- _WORK TO COMPLETE_
Look through the records below for the line with "[Facebook] (741, 15)". Return that line and each one after it up to and including the line with "Ключ регулировки Hosco WRE-2.5 (57, 877)", exactly.

- _INFORMATION SHOWN_
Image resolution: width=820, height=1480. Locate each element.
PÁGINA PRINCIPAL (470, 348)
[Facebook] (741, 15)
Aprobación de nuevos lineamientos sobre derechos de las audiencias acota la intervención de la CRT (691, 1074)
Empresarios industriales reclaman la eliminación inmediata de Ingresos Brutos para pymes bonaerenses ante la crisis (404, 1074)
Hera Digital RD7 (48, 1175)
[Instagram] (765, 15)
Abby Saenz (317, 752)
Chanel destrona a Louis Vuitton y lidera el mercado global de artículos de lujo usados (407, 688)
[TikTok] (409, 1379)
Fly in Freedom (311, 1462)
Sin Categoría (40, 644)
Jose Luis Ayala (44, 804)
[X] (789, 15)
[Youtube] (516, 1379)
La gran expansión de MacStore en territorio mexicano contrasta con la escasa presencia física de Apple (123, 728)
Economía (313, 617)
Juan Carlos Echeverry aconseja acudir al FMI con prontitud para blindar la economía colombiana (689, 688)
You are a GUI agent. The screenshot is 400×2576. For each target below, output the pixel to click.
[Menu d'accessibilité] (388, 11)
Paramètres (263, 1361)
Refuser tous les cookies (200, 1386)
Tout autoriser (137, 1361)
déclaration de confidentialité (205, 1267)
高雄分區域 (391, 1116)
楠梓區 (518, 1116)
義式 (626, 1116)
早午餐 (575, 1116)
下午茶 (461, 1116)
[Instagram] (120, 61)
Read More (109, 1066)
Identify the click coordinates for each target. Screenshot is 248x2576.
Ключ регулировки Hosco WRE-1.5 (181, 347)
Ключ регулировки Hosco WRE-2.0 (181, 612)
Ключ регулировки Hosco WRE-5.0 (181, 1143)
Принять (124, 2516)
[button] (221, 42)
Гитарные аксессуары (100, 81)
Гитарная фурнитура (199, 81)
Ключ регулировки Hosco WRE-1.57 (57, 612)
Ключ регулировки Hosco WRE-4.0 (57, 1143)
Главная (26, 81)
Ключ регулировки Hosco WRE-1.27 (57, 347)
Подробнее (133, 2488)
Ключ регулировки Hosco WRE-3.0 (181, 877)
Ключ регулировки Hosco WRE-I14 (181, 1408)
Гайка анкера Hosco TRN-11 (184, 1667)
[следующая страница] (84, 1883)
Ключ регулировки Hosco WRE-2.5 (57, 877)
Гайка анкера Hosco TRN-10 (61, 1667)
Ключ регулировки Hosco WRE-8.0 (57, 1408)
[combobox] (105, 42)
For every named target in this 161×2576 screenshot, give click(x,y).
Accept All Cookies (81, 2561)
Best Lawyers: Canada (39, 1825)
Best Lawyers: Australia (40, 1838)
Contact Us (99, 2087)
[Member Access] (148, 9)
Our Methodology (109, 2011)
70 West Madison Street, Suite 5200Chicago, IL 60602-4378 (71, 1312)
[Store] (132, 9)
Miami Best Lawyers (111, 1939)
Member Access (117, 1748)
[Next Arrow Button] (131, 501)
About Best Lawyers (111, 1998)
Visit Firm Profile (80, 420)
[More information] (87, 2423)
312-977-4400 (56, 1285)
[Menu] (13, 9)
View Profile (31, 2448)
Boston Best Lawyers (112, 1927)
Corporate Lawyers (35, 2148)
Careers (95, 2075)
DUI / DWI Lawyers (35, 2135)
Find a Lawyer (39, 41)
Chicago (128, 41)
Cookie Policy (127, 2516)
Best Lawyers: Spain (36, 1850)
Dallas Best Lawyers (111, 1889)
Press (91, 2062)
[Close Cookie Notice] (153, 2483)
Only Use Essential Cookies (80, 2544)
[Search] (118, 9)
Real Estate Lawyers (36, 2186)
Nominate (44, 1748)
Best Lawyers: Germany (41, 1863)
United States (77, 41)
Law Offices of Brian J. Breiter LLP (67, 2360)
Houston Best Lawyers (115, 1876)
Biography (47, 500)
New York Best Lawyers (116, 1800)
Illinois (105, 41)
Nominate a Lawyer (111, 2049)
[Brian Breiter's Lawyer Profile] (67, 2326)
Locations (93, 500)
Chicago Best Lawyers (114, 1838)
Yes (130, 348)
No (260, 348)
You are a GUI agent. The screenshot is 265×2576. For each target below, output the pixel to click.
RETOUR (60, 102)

- _EXERCISE ANSWER_
[Facebook] (741, 15)
Aprobación de nuevos lineamientos sobre derechos de las audiencias acota la intervención de la CRT (691, 1074)
Empresarios industriales reclaman la eliminación inmediata de Ingresos Brutos para pymes bonaerenses ante la crisis (404, 1074)
Hera Digital RD7 (48, 1175)
[Instagram] (765, 15)
Abby Saenz (317, 752)
Chanel destrona a Louis Vuitton y lidera el mercado global de artículos de lujo usados (407, 688)
[TikTok] (409, 1379)
Fly in Freedom (311, 1462)
Sin Categoría (40, 644)
Jose Luis Ayala (44, 804)
[X] (789, 15)
[Youtube] (516, 1379)
La gran expansión de MacStore en territorio mexicano contrasta con la escasa presencia física de Apple (123, 728)
Economía (313, 617)
Juan Carlos Echeverry aconseja acudir al FMI con prontitud para blindar la economía colombiana (689, 688)
You are a GUI agent. The screenshot is 400×2576. For each target below, output the pixel to click.
[Menu d'accessibilité] (388, 11)
Paramètres (263, 1361)
Refuser tous les cookies (200, 1386)
Tout autoriser (137, 1361)
déclaration de confidentialité (205, 1267)
高雄分區域 (391, 1116)
楠梓區 (518, 1116)
義式 (626, 1116)
早午餐 (575, 1116)
下午茶 (461, 1116)
[Instagram] (120, 61)
Read More (109, 1066)
Identify the click coordinates for each target. Screenshot is 248x2576.
Ключ регулировки Hosco WRE-1.5 (181, 347)
Ключ регулировки Hosco WRE-2.0 (181, 612)
Ключ регулировки Hosco WRE-5.0 (181, 1143)
Принять (124, 2516)
[button] (221, 42)
Гитарные аксессуары (100, 81)
Гитарная фурнитура (199, 81)
Ключ регулировки Hosco WRE-1.57 (57, 612)
Ключ регулировки Hosco WRE-4.0 (57, 1143)
Главная (26, 81)
Ключ регулировки Hosco WRE-1.27 (57, 347)
Подробнее (133, 2488)
Ключ регулировки Hosco WRE-3.0 (181, 877)
Ключ регулировки Hosco WRE-I14 (181, 1408)
Гайка анкера Hosco TRN-11 (184, 1667)
[следующая страница] (84, 1883)
Ключ регулировки Hosco WRE-2.5 (57, 877)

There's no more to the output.